Um dos clichês mais utilizados por repórteres e críticos, quando analisam determinada obra de arte, é afirmar de forma categórica que as pessoas podem amar ou odiar essa obra, mas jamais ficarão indiferentes a ela. Esta semana terminei um romance de Manuel Puig, chamado The Buenos Aires Affair. No verso do livro, o escritor Eric Nepomuceno sentencia: “Para alguns, The Buenos Aires affair é o melhor de todos os romances de Manuel Puig. Há, é claro, os que discordam. O que não há é quem passe indiferente por estas páginas”. Por que não? O curioso é que o livro me provocou justamente uma incômoda sensação de indiferença. Não o odiei, muito menos o adorei, e é bem provável que o seu conteúdo esteja apagado da minha memória daqui a alguns anos. Pode ser um defeito meu, é claro. Afinal, a indiferença vem se manifestando em mim de diversas formas, seja quando assisto a programas da TV aberta ou folheio revistas de celebridades nas salas de espera dos consultórios médicos. Ou, mais ainda, quando escuto conversas alheias, de pessoas conhecidas ou não, sobre assuntos que não me despertam o menor interesse.
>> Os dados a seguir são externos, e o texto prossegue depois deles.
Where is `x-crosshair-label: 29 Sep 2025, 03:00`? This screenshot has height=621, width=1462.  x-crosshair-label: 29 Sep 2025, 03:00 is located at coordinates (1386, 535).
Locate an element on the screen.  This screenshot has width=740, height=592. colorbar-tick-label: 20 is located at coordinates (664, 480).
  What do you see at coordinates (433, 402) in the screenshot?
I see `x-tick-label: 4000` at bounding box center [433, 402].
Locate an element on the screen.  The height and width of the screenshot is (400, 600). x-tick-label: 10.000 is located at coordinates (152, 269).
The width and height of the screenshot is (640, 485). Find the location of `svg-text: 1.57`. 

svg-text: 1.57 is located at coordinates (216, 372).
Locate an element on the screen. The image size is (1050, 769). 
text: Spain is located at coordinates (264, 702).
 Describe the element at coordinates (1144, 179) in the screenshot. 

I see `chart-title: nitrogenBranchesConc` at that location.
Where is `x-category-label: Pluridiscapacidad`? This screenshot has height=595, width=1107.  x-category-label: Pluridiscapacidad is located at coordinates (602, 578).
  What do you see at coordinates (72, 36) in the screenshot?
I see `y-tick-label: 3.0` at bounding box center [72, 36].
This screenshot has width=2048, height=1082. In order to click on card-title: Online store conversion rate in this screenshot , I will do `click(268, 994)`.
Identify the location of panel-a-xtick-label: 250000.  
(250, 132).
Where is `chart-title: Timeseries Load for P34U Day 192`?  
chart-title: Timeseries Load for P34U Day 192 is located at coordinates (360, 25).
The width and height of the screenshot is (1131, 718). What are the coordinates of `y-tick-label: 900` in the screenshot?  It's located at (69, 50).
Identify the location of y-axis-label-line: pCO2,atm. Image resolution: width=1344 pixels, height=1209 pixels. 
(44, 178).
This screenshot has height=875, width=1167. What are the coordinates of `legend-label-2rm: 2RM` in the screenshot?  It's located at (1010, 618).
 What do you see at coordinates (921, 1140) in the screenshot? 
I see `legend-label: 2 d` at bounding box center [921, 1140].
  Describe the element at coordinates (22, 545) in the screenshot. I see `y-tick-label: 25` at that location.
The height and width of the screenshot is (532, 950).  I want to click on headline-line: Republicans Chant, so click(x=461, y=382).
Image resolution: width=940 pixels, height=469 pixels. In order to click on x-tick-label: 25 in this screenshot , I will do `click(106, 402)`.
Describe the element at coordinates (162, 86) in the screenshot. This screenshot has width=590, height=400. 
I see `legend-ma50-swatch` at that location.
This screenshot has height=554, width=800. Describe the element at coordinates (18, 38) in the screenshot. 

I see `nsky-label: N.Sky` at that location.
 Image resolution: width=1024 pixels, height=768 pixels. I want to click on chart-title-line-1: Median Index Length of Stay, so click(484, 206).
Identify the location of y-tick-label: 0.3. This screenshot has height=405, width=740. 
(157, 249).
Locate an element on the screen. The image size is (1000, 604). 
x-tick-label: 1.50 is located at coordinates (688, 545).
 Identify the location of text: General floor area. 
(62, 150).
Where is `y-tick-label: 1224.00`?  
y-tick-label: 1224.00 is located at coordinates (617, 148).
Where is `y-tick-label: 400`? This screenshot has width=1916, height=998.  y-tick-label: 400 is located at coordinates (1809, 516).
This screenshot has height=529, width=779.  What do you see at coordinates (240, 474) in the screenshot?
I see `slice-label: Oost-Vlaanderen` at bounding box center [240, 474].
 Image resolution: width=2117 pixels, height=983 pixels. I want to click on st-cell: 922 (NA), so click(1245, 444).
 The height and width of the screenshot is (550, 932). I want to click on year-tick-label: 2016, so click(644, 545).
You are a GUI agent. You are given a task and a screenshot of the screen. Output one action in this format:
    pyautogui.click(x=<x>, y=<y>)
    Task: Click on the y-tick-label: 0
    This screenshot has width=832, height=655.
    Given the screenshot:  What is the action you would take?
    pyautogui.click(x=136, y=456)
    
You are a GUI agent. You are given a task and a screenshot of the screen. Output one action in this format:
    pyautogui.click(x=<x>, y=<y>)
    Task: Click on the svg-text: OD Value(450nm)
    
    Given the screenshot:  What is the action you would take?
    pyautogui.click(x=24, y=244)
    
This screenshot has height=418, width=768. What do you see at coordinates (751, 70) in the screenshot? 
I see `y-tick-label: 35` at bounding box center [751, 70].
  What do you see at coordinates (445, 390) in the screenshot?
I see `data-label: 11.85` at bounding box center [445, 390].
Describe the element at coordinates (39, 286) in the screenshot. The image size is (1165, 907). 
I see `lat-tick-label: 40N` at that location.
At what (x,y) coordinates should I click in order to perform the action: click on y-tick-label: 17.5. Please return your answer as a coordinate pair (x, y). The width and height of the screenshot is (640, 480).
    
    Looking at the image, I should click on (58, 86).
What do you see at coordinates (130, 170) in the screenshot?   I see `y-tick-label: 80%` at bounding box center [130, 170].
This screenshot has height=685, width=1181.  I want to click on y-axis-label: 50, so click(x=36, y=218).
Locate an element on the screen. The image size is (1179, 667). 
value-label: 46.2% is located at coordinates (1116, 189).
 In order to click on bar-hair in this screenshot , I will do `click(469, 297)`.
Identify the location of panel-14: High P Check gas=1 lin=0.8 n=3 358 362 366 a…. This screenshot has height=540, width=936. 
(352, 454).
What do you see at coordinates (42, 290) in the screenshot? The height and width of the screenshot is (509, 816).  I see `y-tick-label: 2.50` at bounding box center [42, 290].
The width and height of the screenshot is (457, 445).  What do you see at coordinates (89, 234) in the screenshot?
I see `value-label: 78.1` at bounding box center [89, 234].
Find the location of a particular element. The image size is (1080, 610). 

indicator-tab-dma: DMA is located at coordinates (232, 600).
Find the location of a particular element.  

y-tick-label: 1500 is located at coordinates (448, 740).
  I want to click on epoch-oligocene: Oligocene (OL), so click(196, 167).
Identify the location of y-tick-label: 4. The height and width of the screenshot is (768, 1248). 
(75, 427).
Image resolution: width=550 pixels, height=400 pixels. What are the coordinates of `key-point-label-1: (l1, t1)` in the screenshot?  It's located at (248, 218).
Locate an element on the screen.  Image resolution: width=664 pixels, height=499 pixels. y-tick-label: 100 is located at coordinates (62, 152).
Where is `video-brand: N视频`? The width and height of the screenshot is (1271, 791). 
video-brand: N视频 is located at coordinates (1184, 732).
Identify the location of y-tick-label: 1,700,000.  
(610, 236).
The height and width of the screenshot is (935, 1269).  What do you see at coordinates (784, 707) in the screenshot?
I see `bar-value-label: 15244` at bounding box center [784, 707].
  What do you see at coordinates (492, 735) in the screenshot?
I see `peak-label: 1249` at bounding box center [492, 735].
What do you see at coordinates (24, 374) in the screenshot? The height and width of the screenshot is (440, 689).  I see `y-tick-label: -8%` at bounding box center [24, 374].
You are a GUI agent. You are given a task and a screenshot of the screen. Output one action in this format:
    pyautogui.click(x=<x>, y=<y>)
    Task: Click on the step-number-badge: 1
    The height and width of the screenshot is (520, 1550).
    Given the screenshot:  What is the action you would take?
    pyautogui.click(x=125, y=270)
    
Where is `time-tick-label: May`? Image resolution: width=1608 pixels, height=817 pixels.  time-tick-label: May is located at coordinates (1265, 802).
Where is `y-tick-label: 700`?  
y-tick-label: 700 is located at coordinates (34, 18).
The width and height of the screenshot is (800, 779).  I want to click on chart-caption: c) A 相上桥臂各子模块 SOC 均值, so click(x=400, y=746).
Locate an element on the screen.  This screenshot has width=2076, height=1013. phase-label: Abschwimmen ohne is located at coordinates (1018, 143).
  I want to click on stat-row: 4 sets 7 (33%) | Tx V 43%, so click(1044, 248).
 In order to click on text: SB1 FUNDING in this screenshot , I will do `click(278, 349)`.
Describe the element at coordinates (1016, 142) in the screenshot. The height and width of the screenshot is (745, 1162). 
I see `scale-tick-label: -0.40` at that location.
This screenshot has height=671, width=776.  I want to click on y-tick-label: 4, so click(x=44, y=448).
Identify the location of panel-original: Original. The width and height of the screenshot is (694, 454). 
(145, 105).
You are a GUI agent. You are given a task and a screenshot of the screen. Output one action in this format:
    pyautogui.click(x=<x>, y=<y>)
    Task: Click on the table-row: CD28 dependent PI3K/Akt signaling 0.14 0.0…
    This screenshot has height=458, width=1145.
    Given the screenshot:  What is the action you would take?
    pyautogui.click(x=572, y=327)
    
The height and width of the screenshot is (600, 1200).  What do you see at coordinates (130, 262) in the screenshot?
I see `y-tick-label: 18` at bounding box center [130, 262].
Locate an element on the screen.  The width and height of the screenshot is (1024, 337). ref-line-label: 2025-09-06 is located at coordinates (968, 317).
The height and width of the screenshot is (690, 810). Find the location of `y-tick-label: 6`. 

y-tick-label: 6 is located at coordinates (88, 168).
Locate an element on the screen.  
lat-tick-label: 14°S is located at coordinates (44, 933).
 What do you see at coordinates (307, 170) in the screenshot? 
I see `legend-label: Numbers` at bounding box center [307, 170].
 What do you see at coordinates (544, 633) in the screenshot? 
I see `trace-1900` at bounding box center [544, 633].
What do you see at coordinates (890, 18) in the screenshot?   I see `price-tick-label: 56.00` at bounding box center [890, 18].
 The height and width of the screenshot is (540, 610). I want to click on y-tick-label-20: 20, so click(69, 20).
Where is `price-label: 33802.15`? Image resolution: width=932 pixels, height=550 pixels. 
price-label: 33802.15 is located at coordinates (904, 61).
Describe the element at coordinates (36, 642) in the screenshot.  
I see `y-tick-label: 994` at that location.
Mas creio que o problema é mais amplo e não se restringe a mim. Norman Mailer já disse que o “estado natural do homem do século 20 é a angústia”. É possível que o homem do século 21 padeça de um mal ainda mais grave, pois a indiferença traz consigo o tédio, o enfado, a apatia e uma desconfortável sensação de impotência. O mundo me parece anestesiado. Ao contrário do clichê, pouco se ama ou se odeia nos dias de hoje, restando apenas o pensamento entorpecido. Não há causas pelas quais lutar, além da causa própria. Não há limites para a estupidez ou para a violência, seja ela de cunho social, religioso ou político. Pensar diferente é quase um sacrilégio, e assistimos a uma ditadura do consenso, do compadrio, da falta de assunto para além das platitudes e, o mais grave, do horror ao outro. O princípio da alteridade soa como latim – uma coisa antiga, chata, fora de moda – aos ouvidos de gente que não enxerga diferentes grupos sociais e raciais como seres da sua espécie. A história ensina que sociedades assim são ambientes propícios ao aparecimento de ovos de serpente. Há pouco menos de um século, vimos algo parecido: uma pequena serpente peçonhenta rastejando num limbo moral até ascender sem resistência ao poder máximo de um país culto, industrializado e com um ódio latente camuflado pela indiferença. Deu no que deu.